▶ [PRZYTOCZONY TEKST]
_ _ _ _
UOKiK o nieprawidłowościach w polskich szkołach
Połowa stołówek, bufetów i sklepików szkolnych badanych przez Urząd Ochrony Konkurencji i Konsumentów działa nieprawidłowo, co może zagrażać zdrowiu uczniów. Im dalej od stolicy, tym sytuacja jest gorsza.
30.08.2002 | aktual.: 30.08.2002 12:08
Wiceprezes urzędu Elżbieta Ostrowska powiedziała w piątek, że w wielu bufetach i stołówkach szkolnych do smażenia używa się starego oleju. Zdarza się, że dzieci dostają brudne sztućce, a w stołówkach trudno znaleźć czystą ceratę. Sprzęt kuchenny bywa mocno wyeksploatowany, a zastawa stołowa z ubytkami emalii. Nagminne jest również, że uczniowie dostają mniejsze porcje od deklarowanych.
W sklepikach szkolnych natomiast towary często bywają przeterminowane. Zdarza się też, że pieniądze od organizacji społecznych i sponsorów na dożywianie biednych dzieci nie są w pełni wykorzystywane na ten cel - dodała Ostrowska.
_ _ _ _
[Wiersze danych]
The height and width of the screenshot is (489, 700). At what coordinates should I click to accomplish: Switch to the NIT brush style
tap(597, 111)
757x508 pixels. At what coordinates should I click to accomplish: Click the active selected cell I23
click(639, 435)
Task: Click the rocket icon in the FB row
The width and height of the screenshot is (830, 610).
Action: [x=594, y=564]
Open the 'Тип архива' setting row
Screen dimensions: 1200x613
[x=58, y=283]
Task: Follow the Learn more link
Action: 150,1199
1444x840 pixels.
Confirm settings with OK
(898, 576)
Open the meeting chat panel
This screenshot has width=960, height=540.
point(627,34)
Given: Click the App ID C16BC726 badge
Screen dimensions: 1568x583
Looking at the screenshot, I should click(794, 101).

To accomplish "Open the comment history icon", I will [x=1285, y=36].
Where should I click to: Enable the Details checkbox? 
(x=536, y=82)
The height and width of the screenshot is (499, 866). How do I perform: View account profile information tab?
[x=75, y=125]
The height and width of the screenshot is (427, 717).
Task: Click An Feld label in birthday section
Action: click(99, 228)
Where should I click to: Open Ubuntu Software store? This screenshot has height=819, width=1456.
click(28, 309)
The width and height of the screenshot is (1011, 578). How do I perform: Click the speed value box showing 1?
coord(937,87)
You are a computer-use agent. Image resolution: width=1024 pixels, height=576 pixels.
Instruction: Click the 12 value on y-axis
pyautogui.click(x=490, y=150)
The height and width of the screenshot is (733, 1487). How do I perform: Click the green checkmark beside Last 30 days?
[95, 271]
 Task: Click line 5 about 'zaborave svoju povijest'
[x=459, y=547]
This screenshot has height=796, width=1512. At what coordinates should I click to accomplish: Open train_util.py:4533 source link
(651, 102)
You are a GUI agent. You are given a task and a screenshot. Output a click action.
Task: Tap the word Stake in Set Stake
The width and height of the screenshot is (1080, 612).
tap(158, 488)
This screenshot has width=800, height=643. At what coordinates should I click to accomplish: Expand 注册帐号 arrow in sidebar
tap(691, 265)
_ _ _ _
▶ [TREŚĆ POLECENIA] Przepisz wiernie fragment artykułu o nieprawidłowościach w szkolnych stołówkach i sklepikach, od słów zawierających „30.08.2002 | aktual.: 30.08.2002” aż po słowa „- dodała Ostrowska.”.

▶ [ODPOWIEDŹ]
30.08.2002 | aktual.: 30.08.2002 12:08
Wiceprezes urzędu Elżbieta Ostrowska powiedziała w piątek, że w wielu bufetach i stołówkach szkolnych do smażenia używa się starego oleju. Zdarza się, że dzieci dostają brudne sztućce, a w stołówkach trudno znaleźć czystą ceratę. Sprzęt kuchenny bywa mocno wyeksploatowany, a zastawa stołowa z ubytkami emalii. Nagminne jest również, że uczniowie dostają mniejsze porcje od deklarowanych.
W sklepikach szkolnych natomiast towary często bywają przeterminowane. Zdarza się też, że pieniądze od organizacji społecznych i sponsorów na dożywianie biednych dzieci nie są w pełni wykorzystywane na ten cel - dodała Ostrowska.